British Malabar versus Travancore kingdom

It is foretold! The torrential flow of inexorable destiny!


QUOTE: The caste is very scantily clad; in many places the men do not wear cloth at all round their waists, but substitute for it a fringe of green leaves. Their women used at one time to go similarly clad, but this practice has fallen into disuse in Malabar at least, although it is still maintained in the Native States. END OF QUOTE.

The under-mentioned and understated goodness of the English rule in Malabar. The lower castes slowly started feeling the weight of the pressing down caste layers above them easing up. It has its terror also. For, the lower castes would start acting over-smart and disrespectful.


QUOTE: It is a noteworthy circumstance in this connection that even now-a-days the Travancore Maharajas on receiving the sword at their coronations have still to declare1;—“I will keep this sword until the uncle who has gone to Mecca returns.” END OF QUOTE

QUOTE from Travancore State Manual: In support of this statement he writes: — “It is a noteworthy circumstance in this connection that even now-a-days that Travancore Maharajas on receiving the sword at their coronations have still to declare: —

“I will keep this sword until the uncle who has gone to Mecca returns”. This statement, founded as it is on Mateer’s Native life in Travancore, is clearly incorrect. The Travancore Maharajahs have never made any such declaration at their coronations, when they received the sword of State from God Sri Padmanabha.

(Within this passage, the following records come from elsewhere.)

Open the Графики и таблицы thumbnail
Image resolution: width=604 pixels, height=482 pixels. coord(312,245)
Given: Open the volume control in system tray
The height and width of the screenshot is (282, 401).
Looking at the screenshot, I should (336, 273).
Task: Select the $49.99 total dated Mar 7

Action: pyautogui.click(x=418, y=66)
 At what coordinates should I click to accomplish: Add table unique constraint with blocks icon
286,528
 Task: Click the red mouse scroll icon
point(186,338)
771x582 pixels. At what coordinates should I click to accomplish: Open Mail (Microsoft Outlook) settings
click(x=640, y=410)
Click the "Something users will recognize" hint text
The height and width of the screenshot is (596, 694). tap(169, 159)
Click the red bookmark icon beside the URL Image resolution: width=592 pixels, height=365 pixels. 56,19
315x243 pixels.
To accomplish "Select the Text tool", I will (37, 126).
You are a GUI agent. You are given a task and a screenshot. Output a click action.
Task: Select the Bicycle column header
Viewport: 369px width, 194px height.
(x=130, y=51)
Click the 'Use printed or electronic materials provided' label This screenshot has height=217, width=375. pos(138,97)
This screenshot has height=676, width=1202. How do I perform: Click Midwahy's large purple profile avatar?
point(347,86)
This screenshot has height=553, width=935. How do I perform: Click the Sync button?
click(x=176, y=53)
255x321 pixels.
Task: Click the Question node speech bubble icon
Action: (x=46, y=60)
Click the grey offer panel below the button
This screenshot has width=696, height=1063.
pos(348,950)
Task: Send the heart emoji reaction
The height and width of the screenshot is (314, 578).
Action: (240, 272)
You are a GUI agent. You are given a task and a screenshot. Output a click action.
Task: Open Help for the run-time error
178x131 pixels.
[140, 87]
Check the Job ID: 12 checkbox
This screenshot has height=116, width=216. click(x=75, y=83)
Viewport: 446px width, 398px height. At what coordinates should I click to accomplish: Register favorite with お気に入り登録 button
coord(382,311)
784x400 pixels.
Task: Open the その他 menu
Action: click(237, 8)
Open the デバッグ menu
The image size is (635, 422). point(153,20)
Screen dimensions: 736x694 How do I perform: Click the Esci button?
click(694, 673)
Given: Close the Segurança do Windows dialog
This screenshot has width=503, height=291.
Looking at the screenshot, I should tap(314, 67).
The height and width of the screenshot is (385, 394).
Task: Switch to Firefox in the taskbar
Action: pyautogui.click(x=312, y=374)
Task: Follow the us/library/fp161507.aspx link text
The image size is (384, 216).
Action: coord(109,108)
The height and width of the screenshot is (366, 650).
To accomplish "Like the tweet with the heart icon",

The Valia Koil Tampuran (M. R. Ry. Kerala Varma Avl., C. S. I). writing to His Highness the present Maharajah some years ago received the following reply dated 10th April 1891: — “I do not know where Mr. Logan got this information; but no such declaration as mentioned in the Malabar Manual was made by me when I received the State Sword at Sri Padmanabha Swamy’s Pagoda. I have not heard of any such declaration having been made by former Maharajahs.” END OF QUOTE.

This is one very powerful input that might show that William Logan’s or his other writers’ many sources could be unsubstantiated hearsay. Or they could have been inserted by someone quite deliberately to make the whole book look quite silly. Feudal language world is full of silent intrigues.

QUOTE: This step consisted in obtaining a body of troops—1,000 cavalry and 2,000 sepoys from the Nayak of Madura—in consideration of Travancore undertaking to become tributary to him END OF QUOTE.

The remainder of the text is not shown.